WORK INSTRUCTION >>
Every line from the first one in the data below through the line holding "You are a GUI" is to be written out exactly, with the pictures omitted.

= = = = = = =

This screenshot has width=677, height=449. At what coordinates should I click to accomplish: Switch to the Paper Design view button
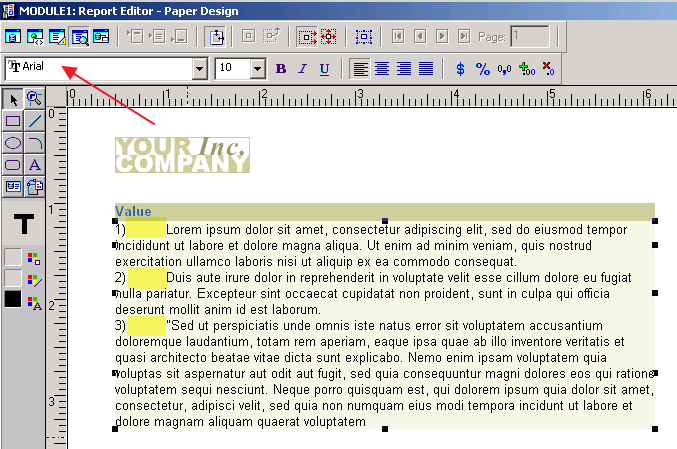coord(79,37)
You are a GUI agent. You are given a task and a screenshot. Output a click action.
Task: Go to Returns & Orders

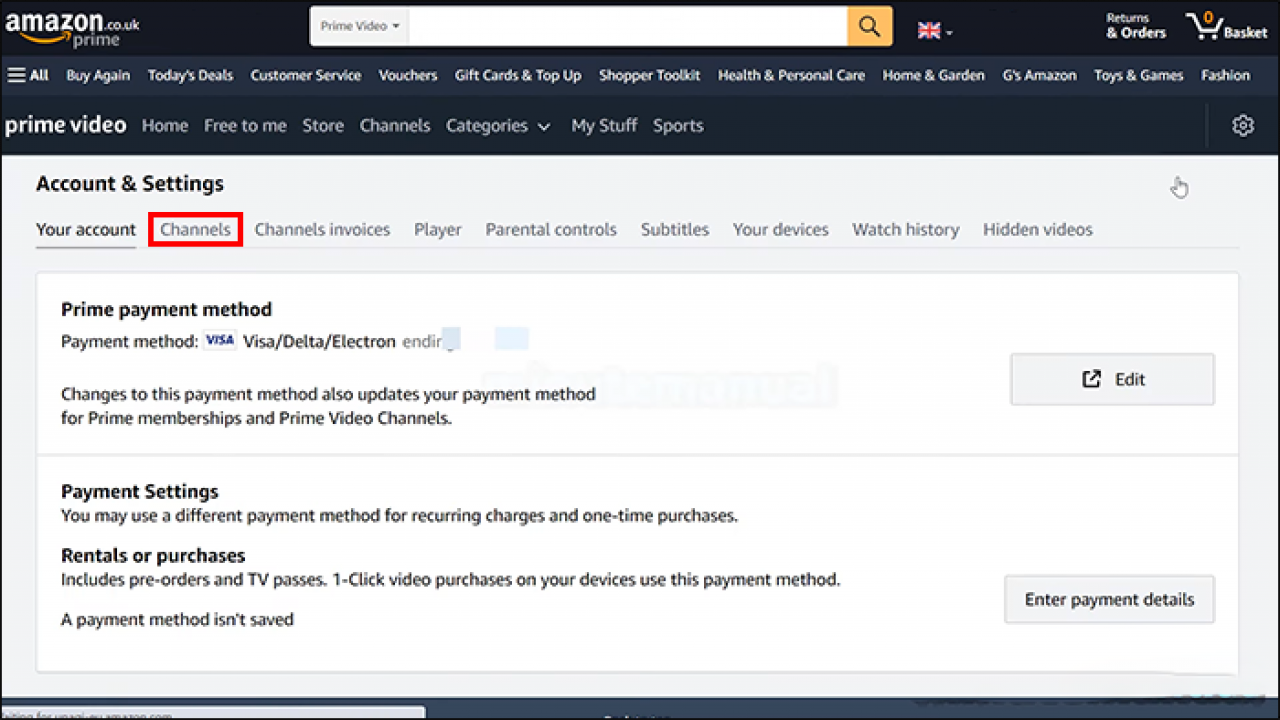pyautogui.click(x=1134, y=26)
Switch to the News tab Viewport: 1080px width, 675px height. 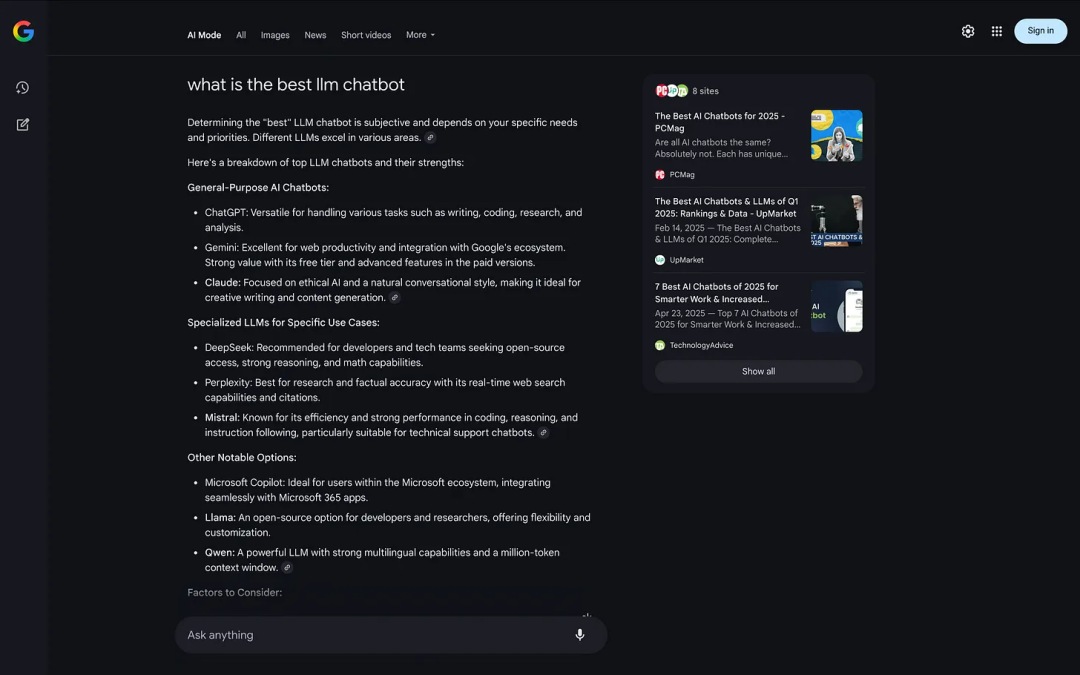pos(315,35)
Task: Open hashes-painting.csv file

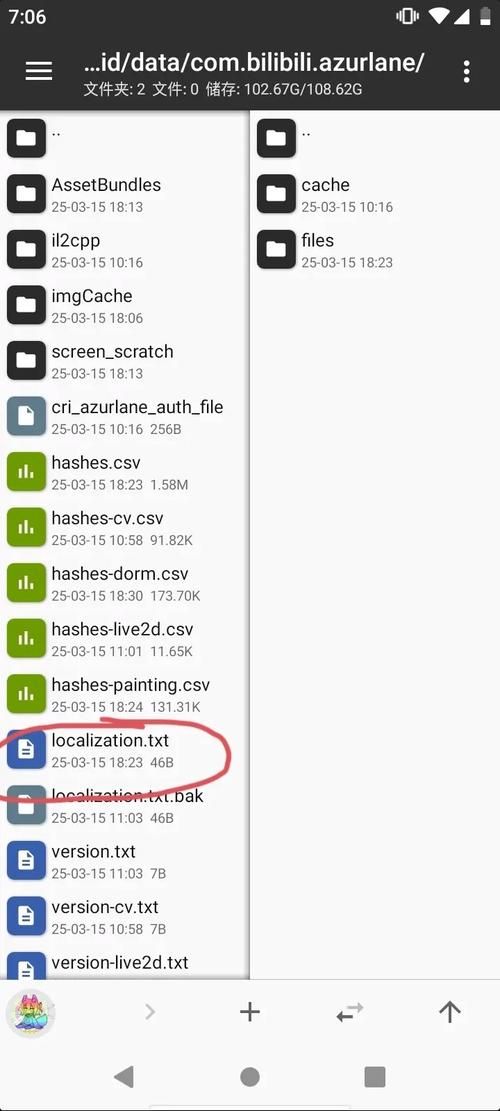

= = = = = = =

ANSWER BOX >>
This screenshot has width=677, height=449. At what coordinates should I click to accomplish: Switch to the Paper Design view button
coord(79,37)
You are a GUI agent. You are given a task and a screenshot. Output a click action.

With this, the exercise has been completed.